W sumie spędzam bardzo dużo czasu z Lessem ostatnio.
Przyznam, że całkiem fajnie mi się z nim gada.
Obydwoje jesteśmy wyłączeni z życia pizzeri więc ten czas spędzamy razem.
Chociaż czasami mam wrażenie, że na za dużo sobie pozwala.
Moje przerażenie względem zabicia człowieka powoli mija.
Tej nocy przybywa jakiś nowy strażnik... Tak tak.
Wszyscy zgodnie postanawiamy, że go odwiedzimy po prostu.
I to grupowo. Modlimy się, żeby tylko nie czuć tej fali złości.
Strażnik nocny zaczyna zmianę równo o północy.
Więc z tej okazji ruszamy wszyscy dupy w kierunku biura nie jako animatrony a jako duchy.
Znaczy nie wyglądamy jakoś strasznie, w końcu wyglądamy wszyscy jak młodzież (buuuu już się nie wyróżniam aż tak).
Po drodze wszyscy mi się wypytują o fioletowe paski na mojej bladej twarzyczce.
Więc im tłumaczę szybko o co z nimi chodzi.

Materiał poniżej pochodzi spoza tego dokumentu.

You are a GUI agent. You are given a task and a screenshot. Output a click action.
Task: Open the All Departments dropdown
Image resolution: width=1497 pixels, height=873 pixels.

Nagle doznajemy olśnienia.
Lepiej żebyśmy się grupowo nie pojawili.
Kogo wyznaczono na pójście jako reprezentacja duchów tej pizzeri?
Oczywiście mnie.
Powiedzieli, że w razie gdybym chciał mu coś zrobić (Czyt. Strażnikowi), spróbują mnie odciągnąć od niego, przy czym jest duże ryzyko, że im też nerwy puszczą i kolejna osoba będzie naszą ofiarą.
Tak więc zostali na korytarzu.
Biorę 2 wdechy i idę przed siebie.
Wystawiam swój łeb zza drzwi.
Strażnik nie sprawdza ani kamer.
Jest zajęty czytaniem gazety i popijaniem kawy.
Nie czuję złości na jego widok więc jest chyba dobrze.
- Heeeeeeeeeeejjj! - mówię do niego.
On ze swojej wygodnej pozycji nóg na biurku spada z krzesła a kubek z kawą ląduje magicznym sposobem na jego głowie. Wybucham śmiechem.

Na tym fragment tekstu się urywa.